Task item: Copy out each line of the listing below that contains the word "computer".

Data for this exercise:
************

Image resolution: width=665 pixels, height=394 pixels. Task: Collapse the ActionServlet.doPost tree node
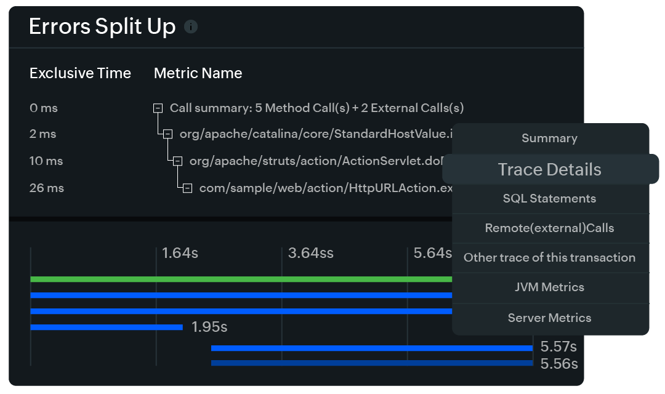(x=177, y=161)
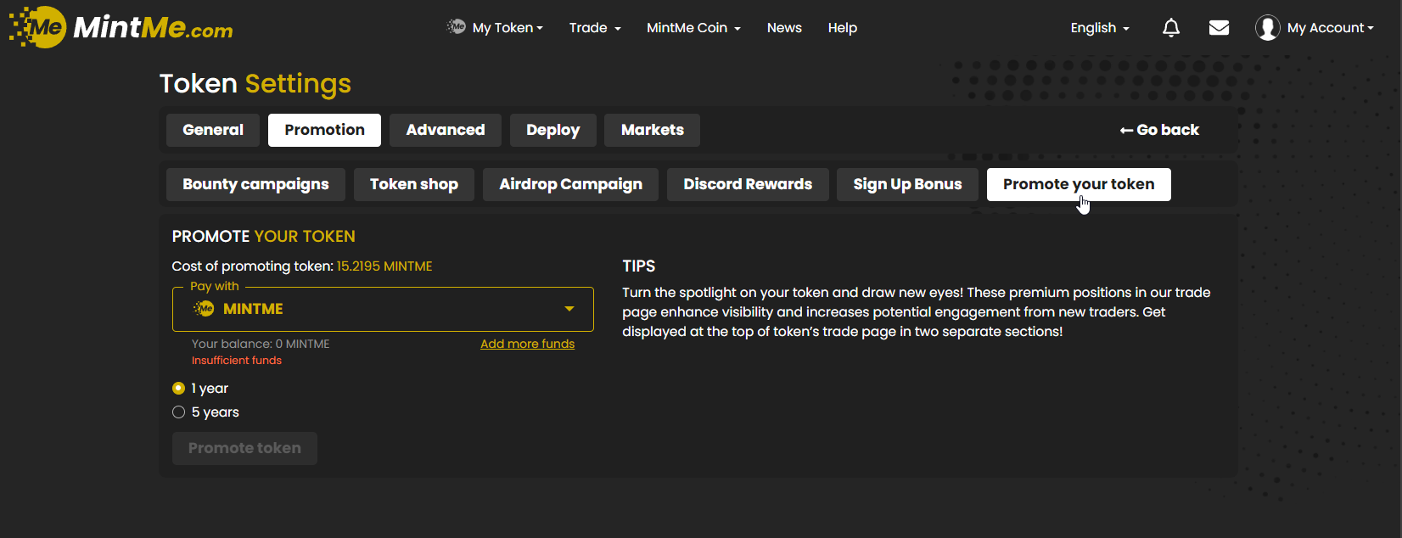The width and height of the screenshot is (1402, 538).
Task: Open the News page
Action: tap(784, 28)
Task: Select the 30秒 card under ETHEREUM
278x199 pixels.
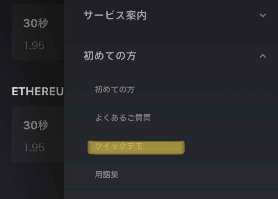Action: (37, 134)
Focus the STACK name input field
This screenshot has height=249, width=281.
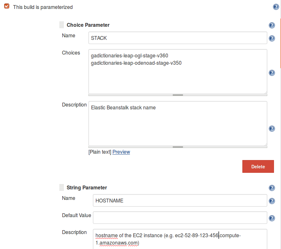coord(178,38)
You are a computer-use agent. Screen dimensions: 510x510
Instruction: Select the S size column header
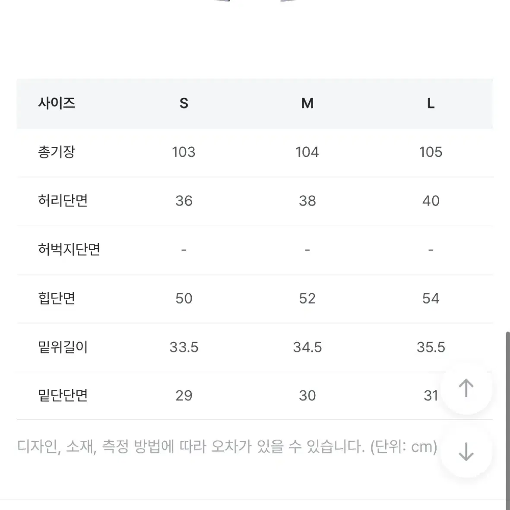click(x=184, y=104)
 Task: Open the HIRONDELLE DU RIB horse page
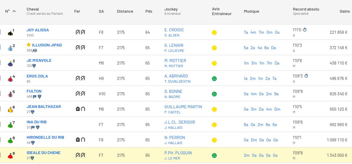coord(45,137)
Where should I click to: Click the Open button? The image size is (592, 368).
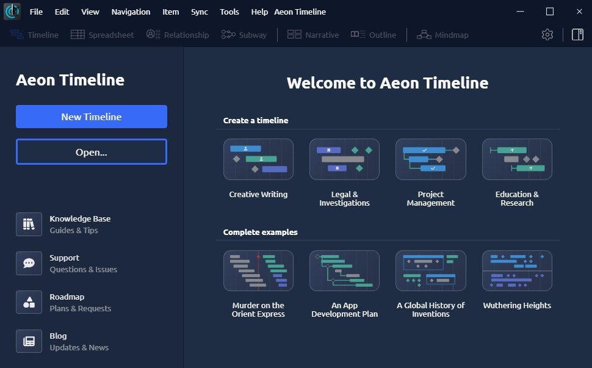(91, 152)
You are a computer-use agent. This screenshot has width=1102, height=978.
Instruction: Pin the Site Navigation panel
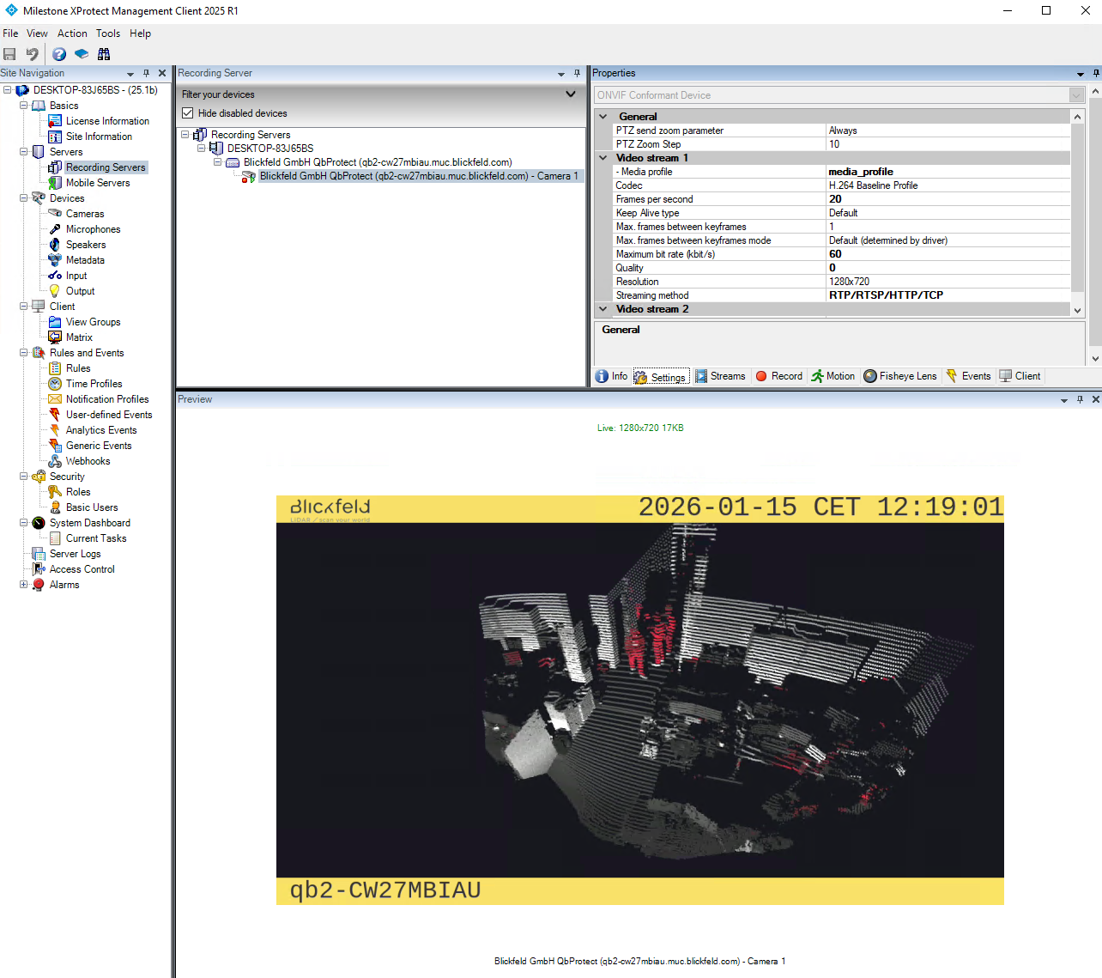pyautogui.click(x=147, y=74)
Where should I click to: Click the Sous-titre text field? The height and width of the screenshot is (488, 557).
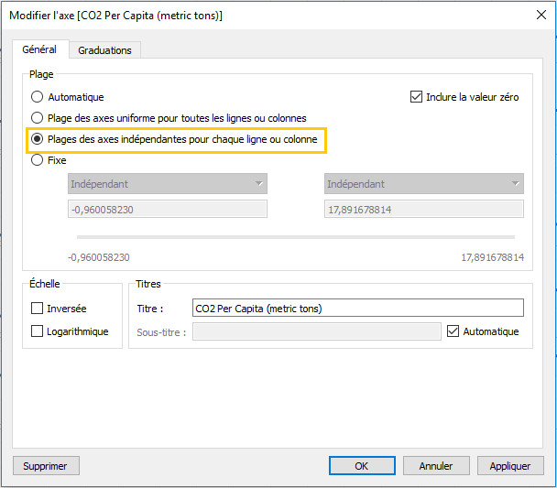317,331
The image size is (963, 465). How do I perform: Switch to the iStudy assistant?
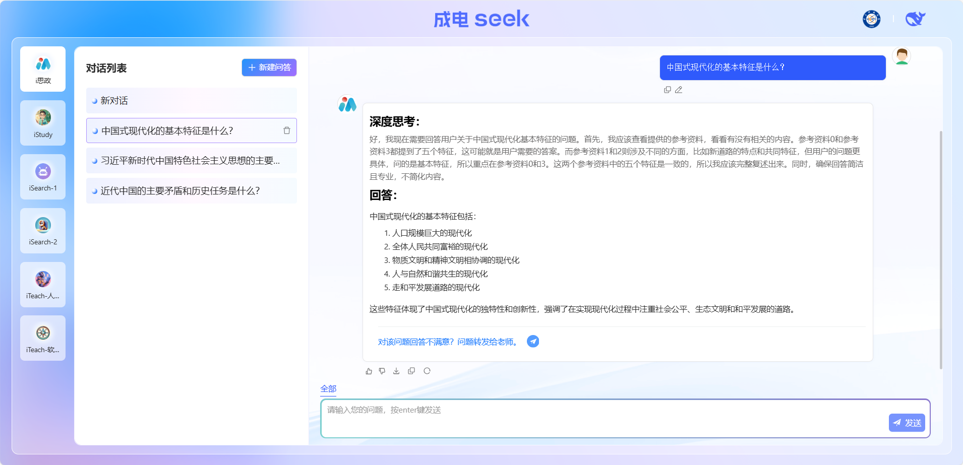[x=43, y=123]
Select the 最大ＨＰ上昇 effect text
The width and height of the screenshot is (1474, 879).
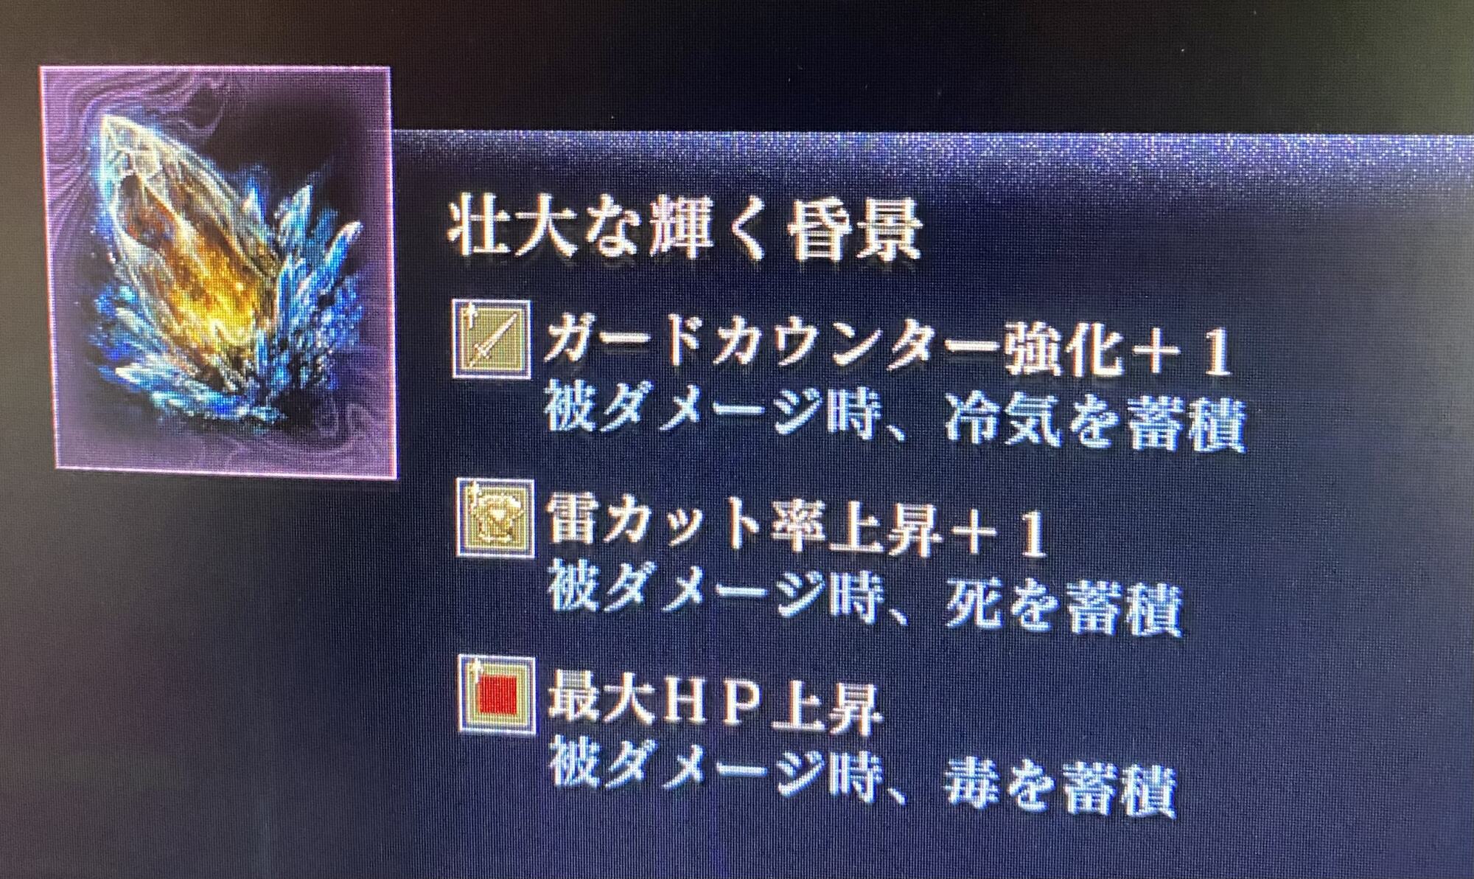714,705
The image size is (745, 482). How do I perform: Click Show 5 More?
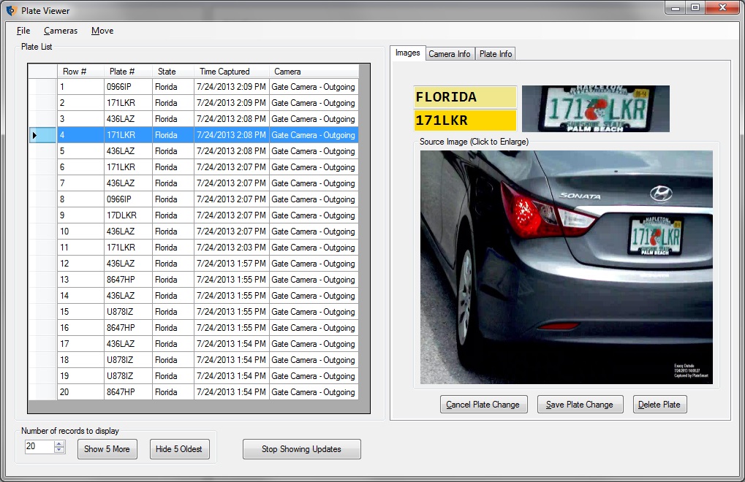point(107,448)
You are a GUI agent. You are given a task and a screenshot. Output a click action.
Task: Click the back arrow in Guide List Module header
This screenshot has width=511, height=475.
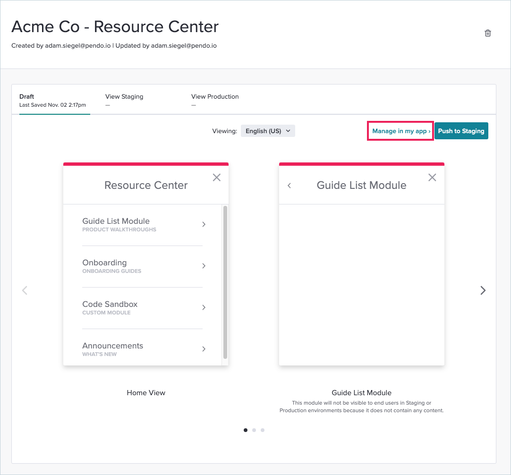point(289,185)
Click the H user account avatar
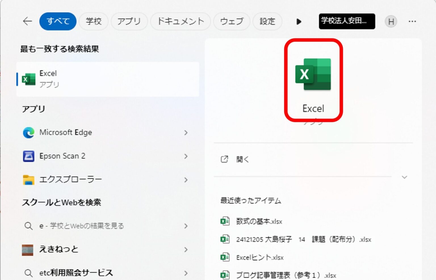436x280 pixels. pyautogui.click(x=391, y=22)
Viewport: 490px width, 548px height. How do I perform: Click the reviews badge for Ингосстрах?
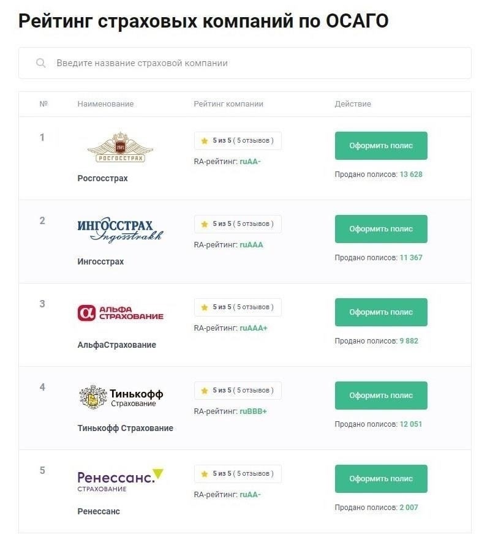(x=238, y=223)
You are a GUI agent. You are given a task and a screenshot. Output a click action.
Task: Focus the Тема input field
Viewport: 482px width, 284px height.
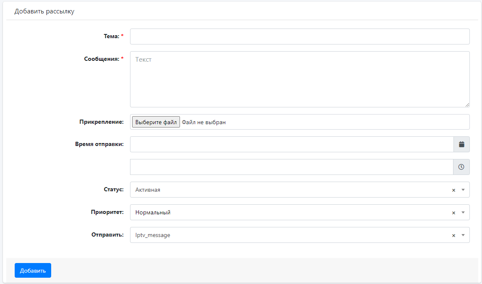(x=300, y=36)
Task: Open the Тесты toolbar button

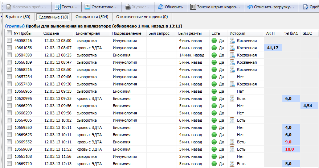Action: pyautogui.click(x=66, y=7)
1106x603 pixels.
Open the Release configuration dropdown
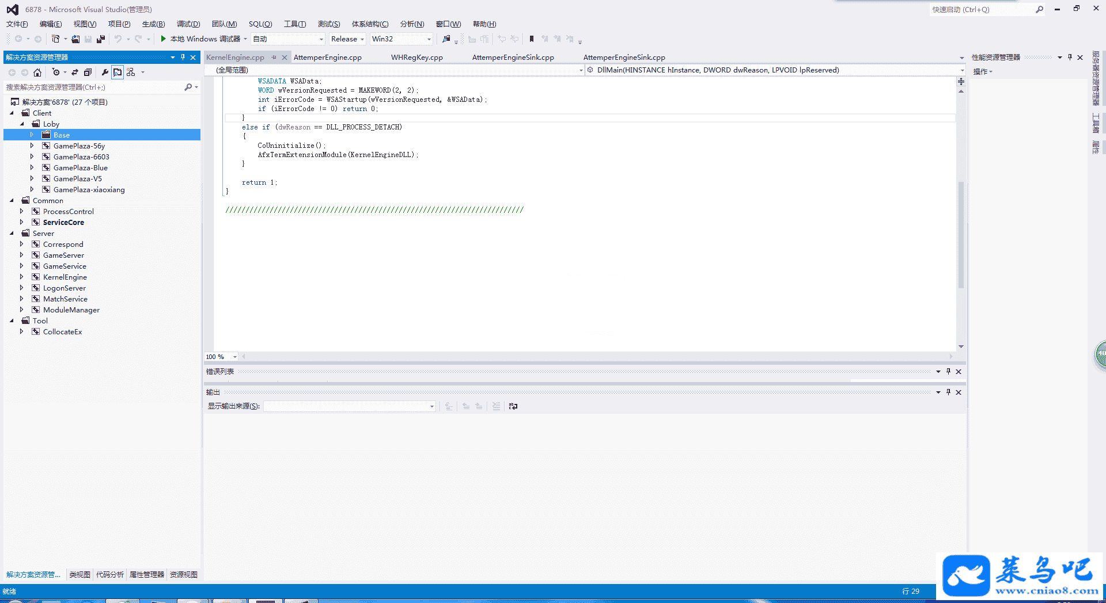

************

Response to the task:
You are a computer-use agent. Screen dimensions: 510x510
You are a computer-use agent. This screenshot has width=1102, height=978.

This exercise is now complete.